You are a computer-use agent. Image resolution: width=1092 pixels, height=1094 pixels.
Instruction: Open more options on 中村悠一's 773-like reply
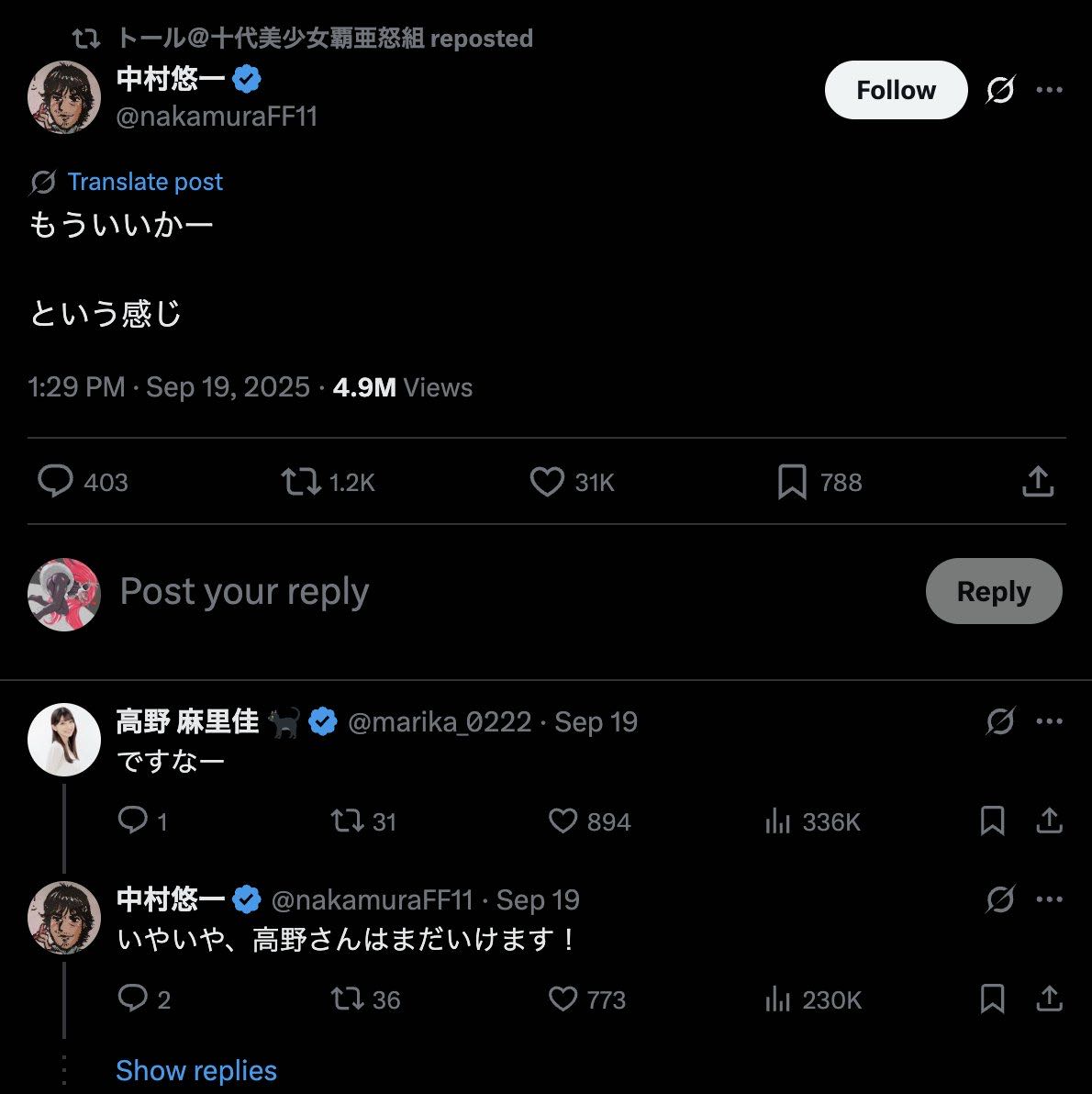tap(1049, 899)
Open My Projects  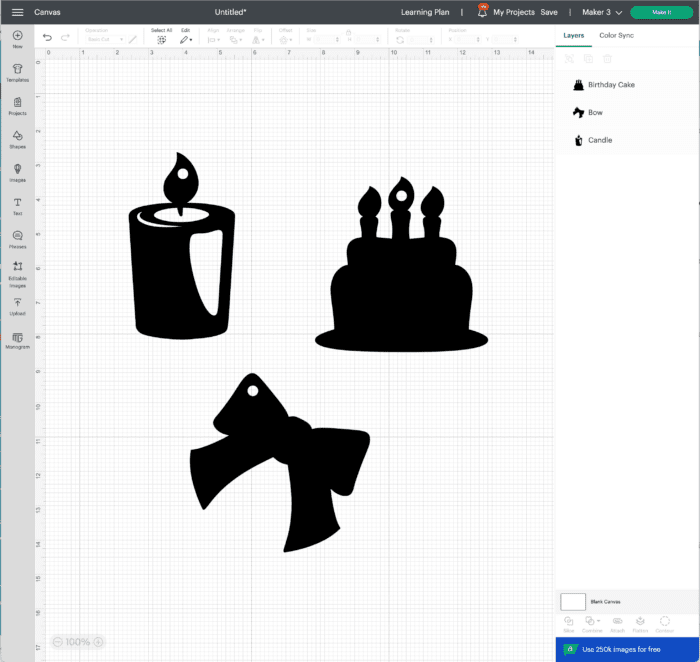pos(513,12)
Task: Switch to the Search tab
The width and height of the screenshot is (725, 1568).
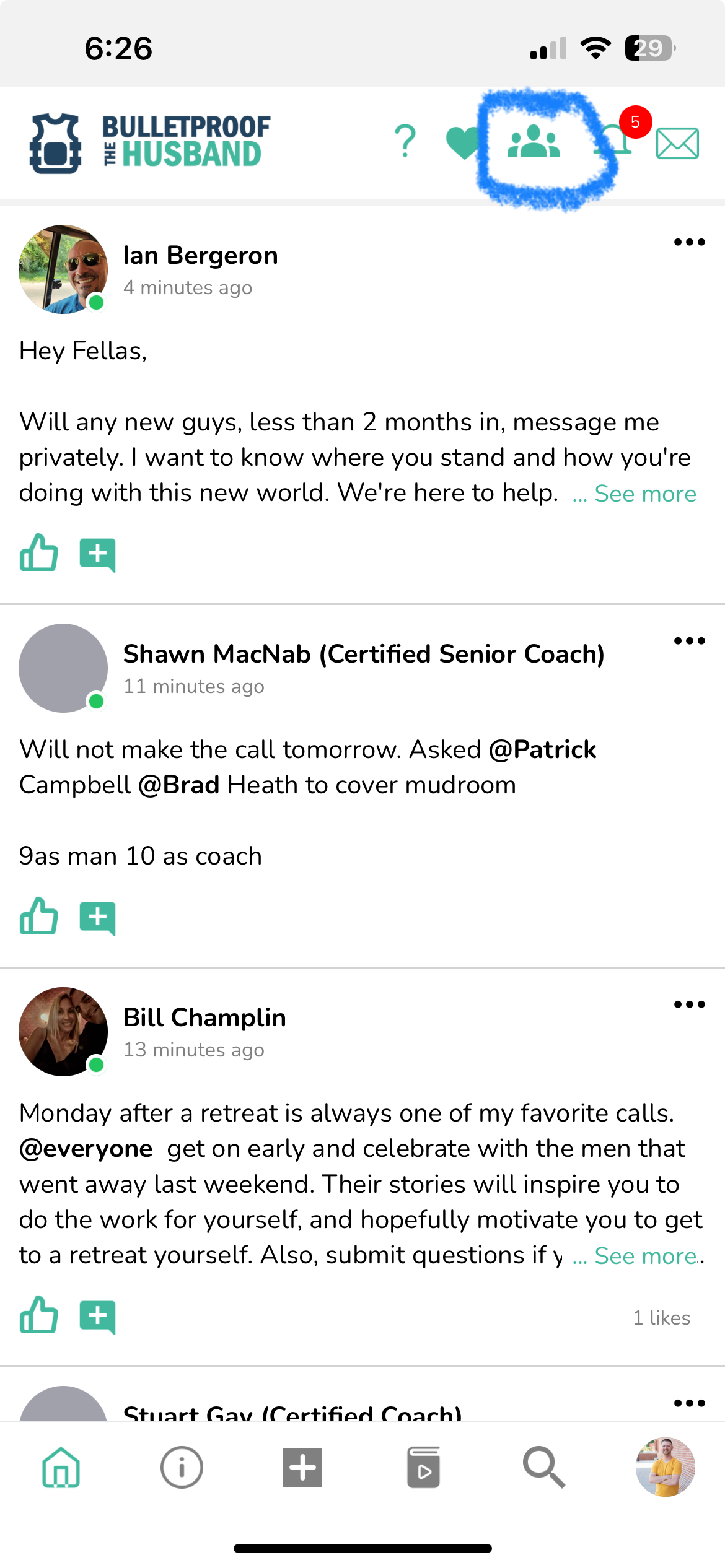Action: pyautogui.click(x=543, y=1467)
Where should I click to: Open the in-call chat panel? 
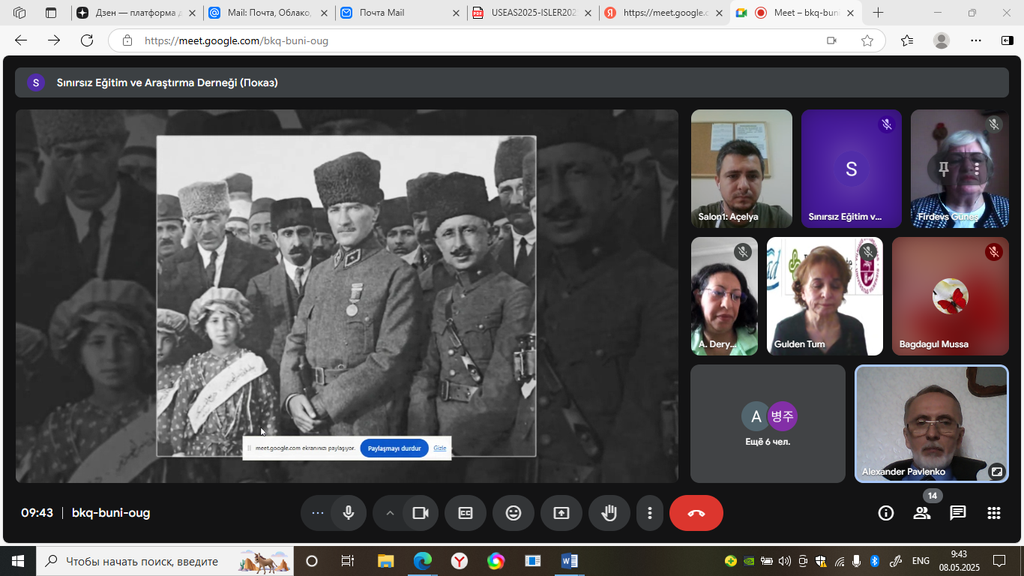click(x=957, y=513)
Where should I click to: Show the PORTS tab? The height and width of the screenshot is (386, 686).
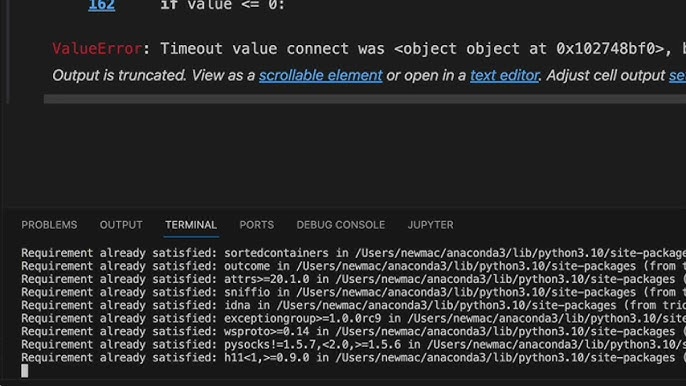257,225
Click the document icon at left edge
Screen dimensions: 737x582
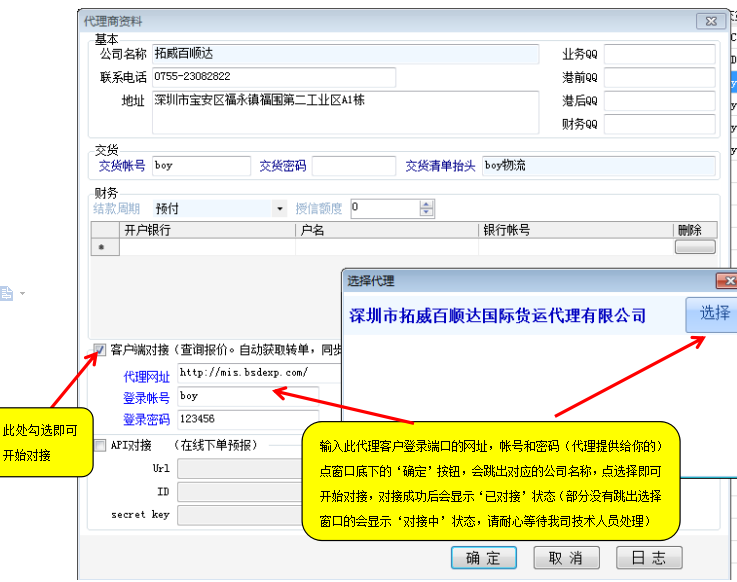(6, 293)
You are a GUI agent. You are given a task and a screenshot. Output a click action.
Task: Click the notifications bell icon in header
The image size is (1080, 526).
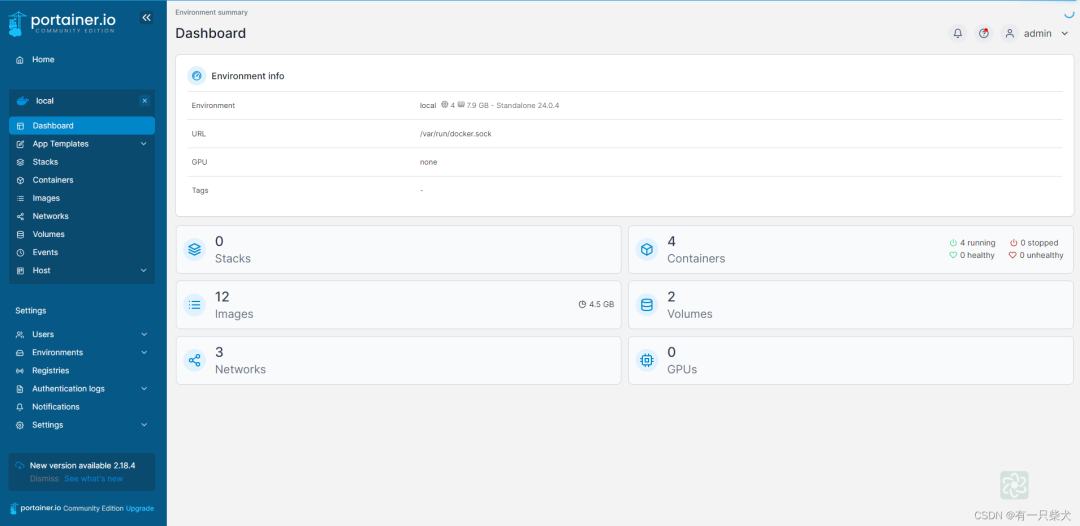pyautogui.click(x=957, y=33)
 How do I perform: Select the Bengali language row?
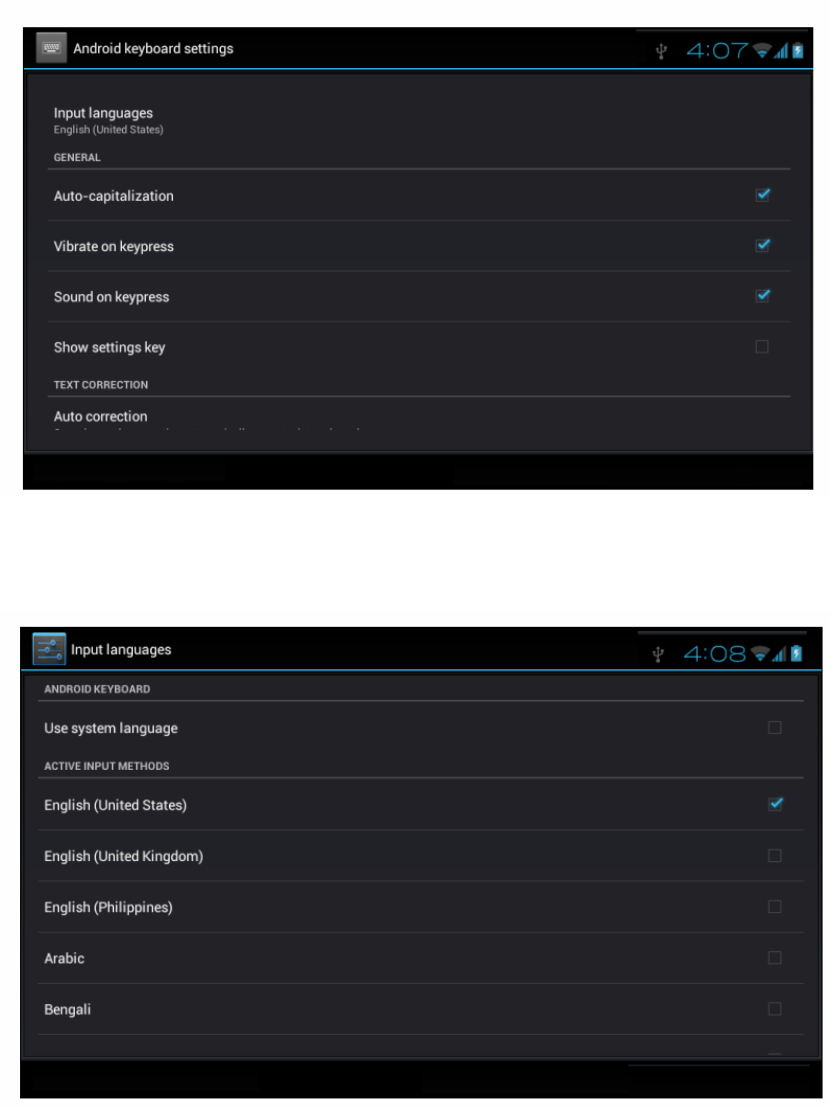point(420,1009)
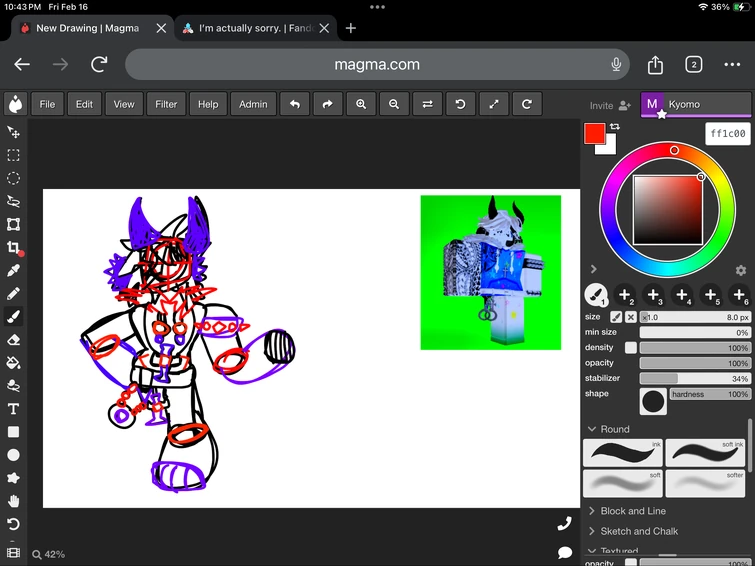The width and height of the screenshot is (755, 566).
Task: Open the voice call phone icon
Action: [564, 523]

# # # # # # #

#### PROBLEM TO WORK ON
Select and copy every line of the listing with the word "agent".

#### RESULT OF THIS TASK
You are a computer-use agent. Image resolution: width=1092 pixels, height=1094 pixels.
You are a GUI agent. You are given a task and a screenshot. Output a click action.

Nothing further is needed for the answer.